Lyft · Primly Community

Lyft onsite / final round in 2026, how it really goes

remote_swe_42 · 5 replies

Did the Lyft final loop in April for an ML engineer role. It was virtual but they called it the 'onsite.' Here's the breakdown for SWE/ML.

Round structure (5 rounds total): Coding 1: algorithmic, 45 min Coding 2: more practical/applied, 45 min System design: 1 hour Behavioral: 45 min Hiring manager chat: 30 min (not purely evaluative but they can flag concerns)

Rounds are spread across two half-days or one full day. I had them back-to-back in one day and that's fatiguing. Ask your recruiter if you can split it.

The coding rounds: First was a graph problem. Second was what they called 'practical coding' which was less algorithmic and more about writing clean production-style code. Think: given this data structure, write an API for it with proper error handling and a couple methods. This round felt like a code review almost. They care about edge cases, naming, clarity. Not about optimizing big-O.

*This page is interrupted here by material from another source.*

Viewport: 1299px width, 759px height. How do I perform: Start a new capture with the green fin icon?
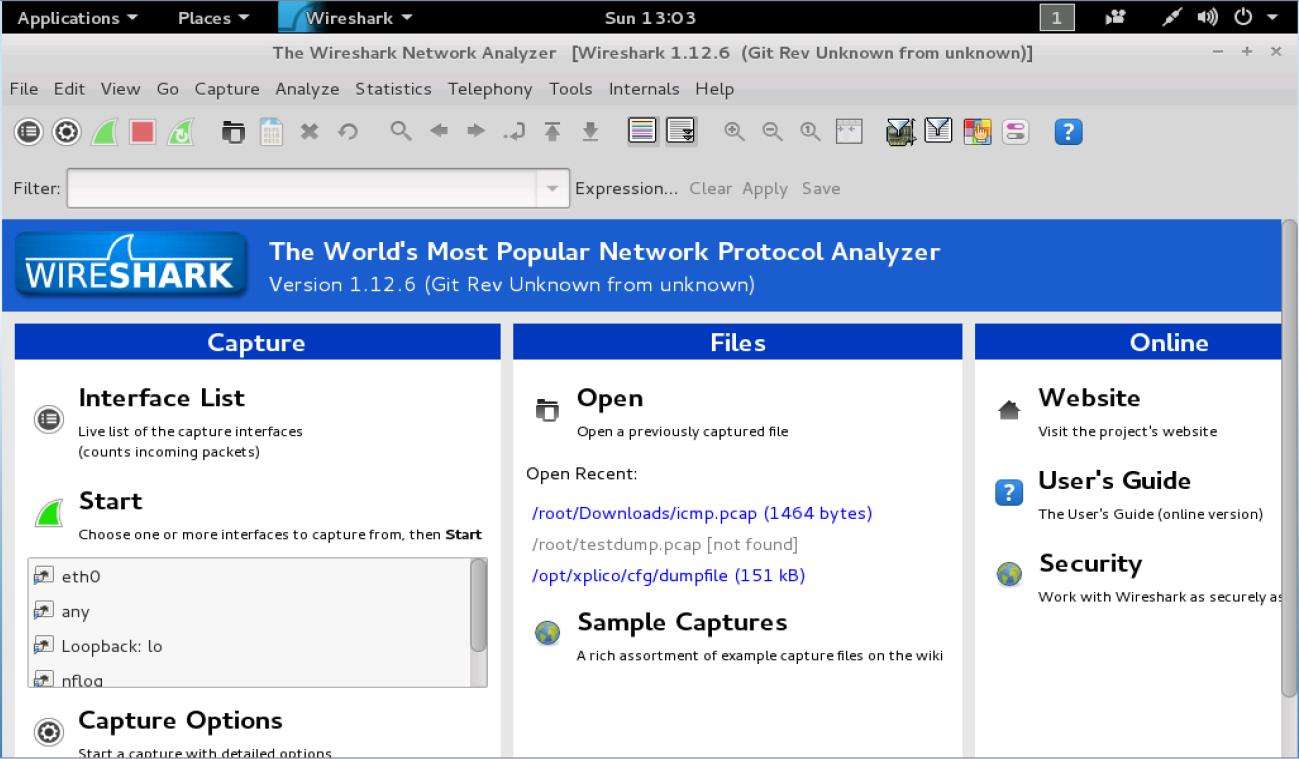104,132
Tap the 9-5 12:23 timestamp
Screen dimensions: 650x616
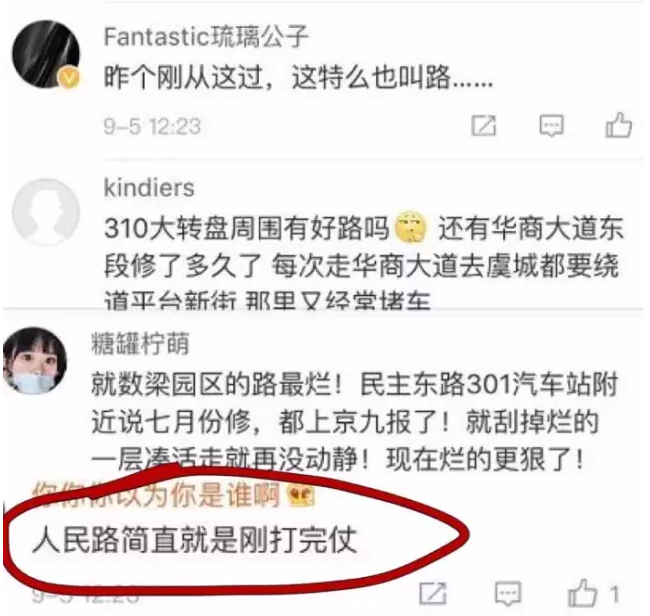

System design: And I wrote separately about this. Real-time or marketplace-adjacent problem. Know how Lyft's business actually works before you walk in.

Behavioral: Three questions, deep dives. They're not checking boxes, they're probing. One question expanded into a 25 minute conversation because I mentioned an organizational conflict and they went deep.

HM chat: More conversational. My HM asked what I found most interesting about Lyft's ML challenges, what I'd want to build in the first 6 months, and whether I had questions about the team. Not a gotcha round but don't sleepwalk through it. Have real questions about the work.

Calibration and timeline: They told me debrief happens within 2 days of the loop. I heard back from my recruiter 3 business days after. Offer details took another 4 days after the verbal. Total timeline from OA to offer: about 6 weeks.

Overall: the loop is well-organized, interviewers are prepared, no one was trying to be clever or trick you. The hardest part is just the volume of it in one day.

5 replies

marketer_mei

The 'practical coding' round is something more companies should do honestly. At some FAANG shops you'd get a medium-hard graph problem instead and that tells you almost nothing about whether someone can write maintainable code.

director_dee

The HM chat does count, just so people know. As an eng director myself I can tell you those calls inform leveling conversations. If a candidate is clearly checked out or gives lazy answers to 'what do you want to build,' that comes up in debrief.

ml_mike

yeah i figured it wasn't purely ceremonial. i actually had a real conversation about recsys challenges in transportation and i think it helped me.

ops_omar

did they do a lunch break or anything social in between rounds? trying to understand whether it's literally 5 back-to-back calls

ml_mike

virtual so no lunch. i had maybe 5-10 min between rounds for bio breaks. if you do the all-in-one-day format, eat something before you start and hydrate. it's genuinely tiring.